但是,对b细胞来说,就没有这个问题, 因为它和t细胞是截然不同,而且也不可能去跟髓系免疫细胞混淆。。。
library(AUCell)
library(Seurat)
Bcells = c('MS4A1','SDC1','CD27','CD38','CD19', 'CD79A')
counts <- GetAssayData(object = sce, slot = "counts")
cell_rankings <- AUCell_buildRankings(counts)
cells_AUC <- AUCell_calcAUC(Bcells, cell_rankings)
cells_assignment <- AUCell_exploreThresholds(cells_AUC, plotHist = TRUE, assign=TRUE)
thr = cells_assignment$geneSet$aucThr$selected;thr
new_cells <- names(which(getAUC(cells_AUC)["geneSet",]> thr))
sce$is_list <- ifelse(colnames(sce) %in% new_cells, "list", "non_list")
colnames(sce@meta.data)
DimPlot(object = sce, group.by = "is_list", label = TRUE) +
DimPlot(object = sce, group.by = "seurat_annotations", label = TRUE)
让我们来看看b细胞的效果吧:
可以看到基本上是近乎完美的区分了b细胞和其它细胞,就需要实现知道所有的单细胞亚群的标记基因然后去一个个测试。所以这种方法并不是单细胞亚群命名的主流操作,仅仅是特殊情况下,需要去确定某个未知的单细胞亚群或者说想搞清楚某个状态的单细胞亚群或者某个通路激活的单细胞才会这样的操作。。。
也可以是其它来源的基因列表,比如:PanglaoDB_markers_27_Mar_2020.tsv,大家可以去官网下载它,我这里给一个github链接(可能会失效):
markers <- read.csv("PanglaoDB_markers_27_Mar_2020.tsv", sep = "\t")
markers <- markers[markers$cell.type == "Endothelial cells" & markers$species != "Hs",]
markers
genes <- markers$official.gene.symbol
mousify <- function(a){
return(paste0(substr(a,1,1), tolower(substr(a,2,nchar(a)))))
}
genes <- sapply(genes, mousify)
genes
或者 download all cell-type gene signatures from panglaoDB官方网站 ,https://panglaodb.se/markers/PanglaoDB_markers_27_Mar_2020.tsv.gz
更多的用处可以是针对某个亚群显示多个基因的打分
上面的AUCell的3个函数,就是针对b细胞的多个基因,在pbmc的3000多个细胞里面打分了,然后展现打分后的值:
Bcells = c('MS4A1','SDC1','CD27','CD38','CD19', 'CD79A')

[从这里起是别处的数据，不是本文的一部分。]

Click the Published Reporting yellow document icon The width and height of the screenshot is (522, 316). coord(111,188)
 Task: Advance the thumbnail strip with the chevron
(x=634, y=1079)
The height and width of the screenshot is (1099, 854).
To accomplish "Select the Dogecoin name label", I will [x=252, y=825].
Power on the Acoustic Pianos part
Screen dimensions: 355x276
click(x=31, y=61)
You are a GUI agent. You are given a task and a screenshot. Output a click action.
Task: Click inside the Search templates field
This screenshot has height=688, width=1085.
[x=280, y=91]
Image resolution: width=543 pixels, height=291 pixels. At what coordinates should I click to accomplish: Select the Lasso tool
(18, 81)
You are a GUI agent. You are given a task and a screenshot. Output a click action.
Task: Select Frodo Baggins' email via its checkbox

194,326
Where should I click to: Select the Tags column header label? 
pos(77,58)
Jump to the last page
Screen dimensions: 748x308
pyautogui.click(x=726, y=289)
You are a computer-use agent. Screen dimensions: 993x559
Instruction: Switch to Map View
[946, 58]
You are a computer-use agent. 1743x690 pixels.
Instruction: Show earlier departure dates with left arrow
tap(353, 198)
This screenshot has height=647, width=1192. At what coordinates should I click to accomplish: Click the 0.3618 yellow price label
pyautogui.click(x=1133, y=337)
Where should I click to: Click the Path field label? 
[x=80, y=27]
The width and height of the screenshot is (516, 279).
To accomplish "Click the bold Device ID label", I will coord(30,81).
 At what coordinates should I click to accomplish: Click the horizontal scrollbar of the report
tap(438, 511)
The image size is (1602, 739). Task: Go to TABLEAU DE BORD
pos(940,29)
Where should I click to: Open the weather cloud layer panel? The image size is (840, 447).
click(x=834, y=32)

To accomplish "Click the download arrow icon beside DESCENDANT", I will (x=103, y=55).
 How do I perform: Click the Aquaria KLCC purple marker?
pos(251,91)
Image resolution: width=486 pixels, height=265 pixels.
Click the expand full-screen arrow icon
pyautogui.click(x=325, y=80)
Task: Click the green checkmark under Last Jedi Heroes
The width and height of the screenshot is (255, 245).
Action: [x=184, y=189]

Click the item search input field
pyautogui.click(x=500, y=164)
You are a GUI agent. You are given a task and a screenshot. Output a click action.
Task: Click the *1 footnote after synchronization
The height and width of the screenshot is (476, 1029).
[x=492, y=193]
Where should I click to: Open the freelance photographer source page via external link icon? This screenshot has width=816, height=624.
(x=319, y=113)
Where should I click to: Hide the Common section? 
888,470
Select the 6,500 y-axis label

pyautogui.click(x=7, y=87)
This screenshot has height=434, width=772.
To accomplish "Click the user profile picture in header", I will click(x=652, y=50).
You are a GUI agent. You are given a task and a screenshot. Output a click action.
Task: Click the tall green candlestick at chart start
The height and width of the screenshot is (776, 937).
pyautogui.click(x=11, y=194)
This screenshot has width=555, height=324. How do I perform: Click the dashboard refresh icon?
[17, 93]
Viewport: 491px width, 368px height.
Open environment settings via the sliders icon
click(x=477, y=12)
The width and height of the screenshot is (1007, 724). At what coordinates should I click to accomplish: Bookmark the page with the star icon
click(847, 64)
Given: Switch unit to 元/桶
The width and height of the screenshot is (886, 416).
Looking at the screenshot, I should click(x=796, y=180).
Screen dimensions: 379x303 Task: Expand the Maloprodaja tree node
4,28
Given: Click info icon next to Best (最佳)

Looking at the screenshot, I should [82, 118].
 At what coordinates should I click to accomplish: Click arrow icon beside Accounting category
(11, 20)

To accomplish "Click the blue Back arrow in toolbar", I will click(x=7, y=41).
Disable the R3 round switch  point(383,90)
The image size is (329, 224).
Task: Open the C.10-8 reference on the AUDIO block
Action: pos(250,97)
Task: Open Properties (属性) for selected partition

这样的打分算法非常多,而且在多种场合多有应用,比如2020的文章:《Human and mouse single-nucleus transcriptomics reveal TREM2-dependent and TREM2-independent cellular responses in Alzheimer’s disease》,是阿兹海默症的单细胞数据集,可以看到里面的小胶质巨噬细胞的打分非常特异:
学徒作业
完成上面的2020-GSE140511-阿兹海默症单细胞数据集的降维聚类分群,然后使用前面的AUCell的3个函数,针对文章里面的小胶质巨噬细胞的6个基因进行打分哈。